Insightus, a North Carolina data analysis nonprofit, points to several reasons why voting in the black community is down in 2016. They contrast counties affected by hurricane damage with those impacted by reduced access to voting and “Suppressed Counties” where GOP-controlled county Boards of Election limited the first week of early voting to a single location, the board office:

These are the 17 counties whose Republican-controlled boards of elections drastically cut the number of Week 1 Early Voting sites for 2016. In the most egregious case (Guilford County, in north-central NC) that amounted to a cut from 16 sites in 2012 down to 1 site in 2016. But in terms of sheer numbers of black voters affected, Mecklenburg County (the state’s largest, and home to Charlotte) impacted the most black voters by far (nearly 15% of all the state’s African American voters).

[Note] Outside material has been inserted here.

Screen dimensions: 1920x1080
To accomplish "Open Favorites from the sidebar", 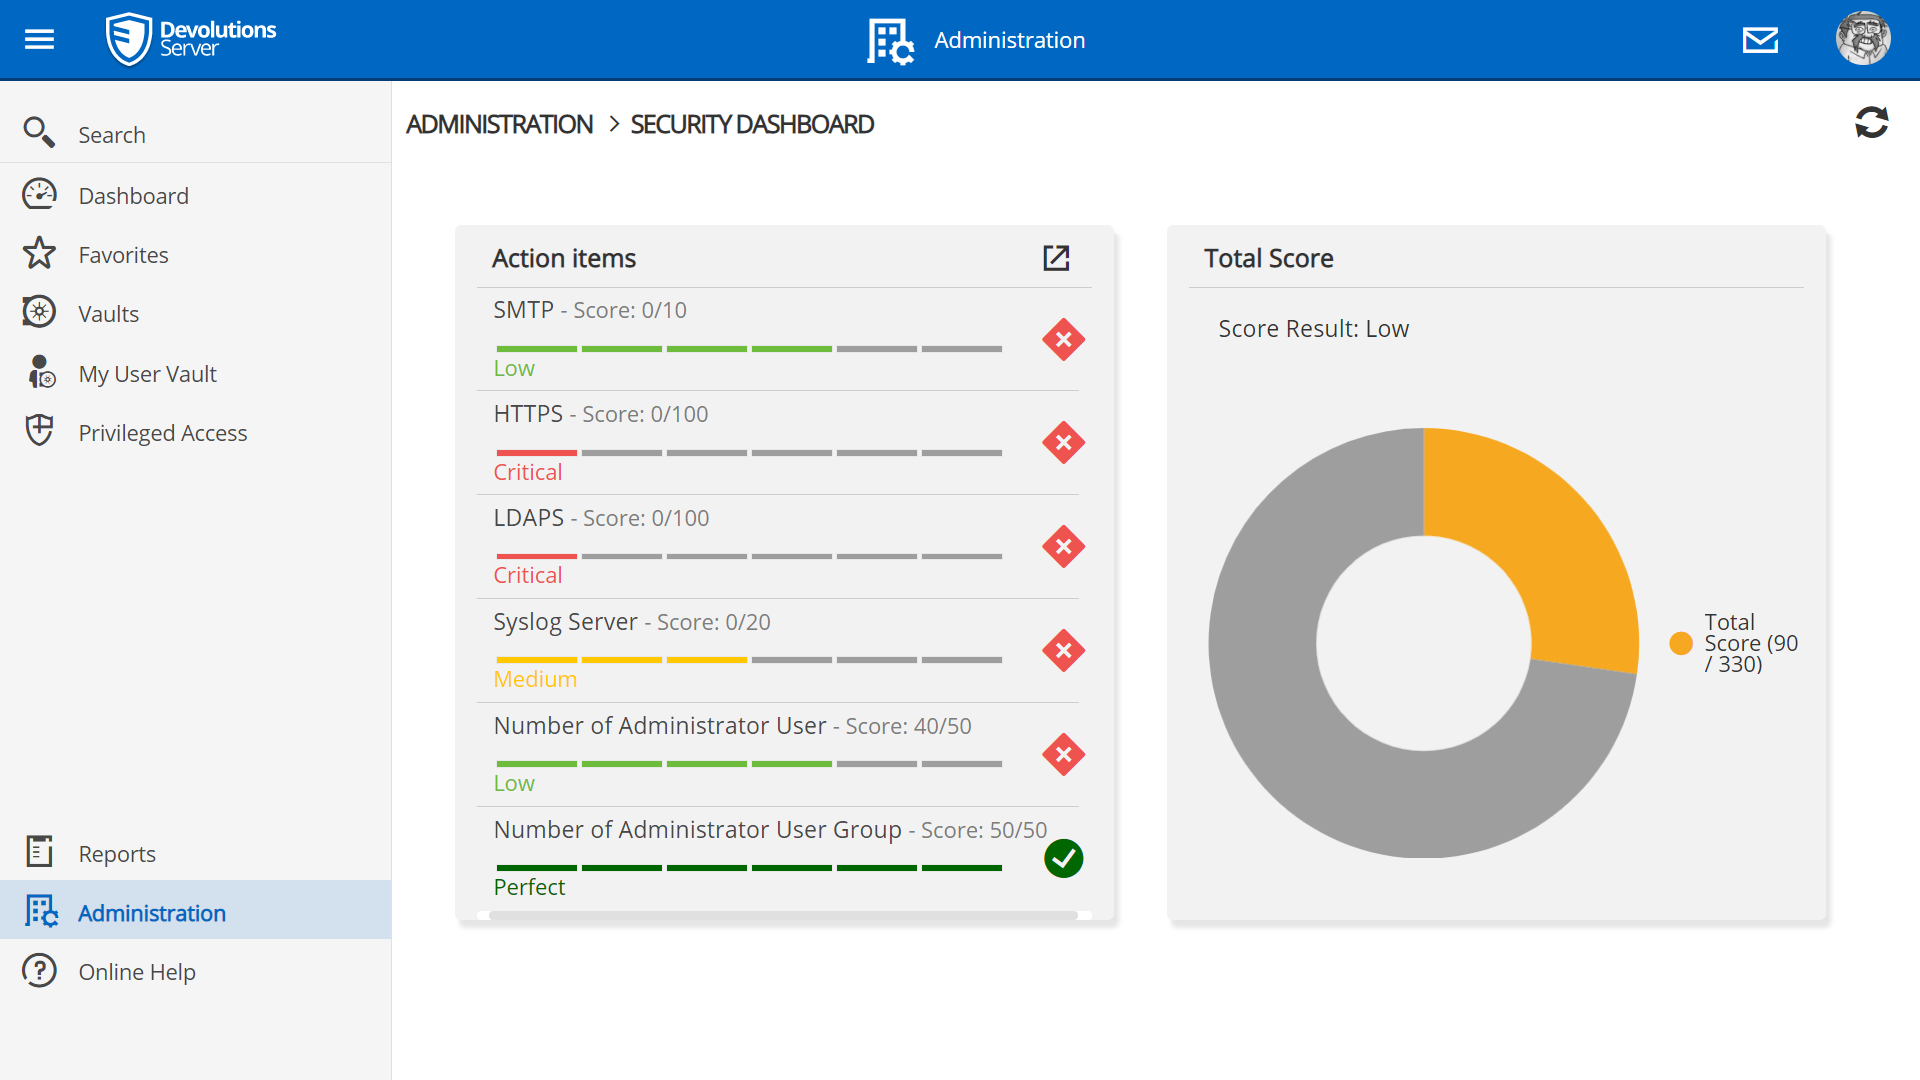I will pyautogui.click(x=123, y=255).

The take-home lesson here is that Mother Nature hath no fury like a Republican pol scorned: while flooding of biblical proportions certainly hasn’t helped voter turnout, this year voter suppression appears to substantially outstrip Hurricane Matthew as a force depressing North Carolina’s African American vote. Of course, it still must be explained why black voting is also slightly down in the state’s unimpaired counties, and here a variety of factors are no doubt at play, ranging from mild voter disengagement to forms of voter suppression more subtle than locked polling place doors.

Politico adds:

Wake County, home to Raleigh, has been a brighter spot for Democratic early vote performance — in part due to nine early voting locations that opened two weeks ago and another 11 that opened Thursday. The county is crucial to Democratic prospects — it is the second-biggest county in the state, and Democrats must run up big numbers there in order to compensate for the redder rural areas. As of Saturday night, 54 percent of Wake County’s 2012 early total was already in, according to Bitzer’s calculations, and that number was expected to climb. Heavily Democratic Mecklenburg County, the biggest in the state, he said, was also showing signs of strength for Democrats.

For all its size and Democratic registration, Mecklenburg has not had the turnout performance of Wake in recent statewide elections. That makes it more of a deal-breaker than a deal-maker for Democrats. How much, we will know in one week. Key races for governor and U.S. Senate remain tight.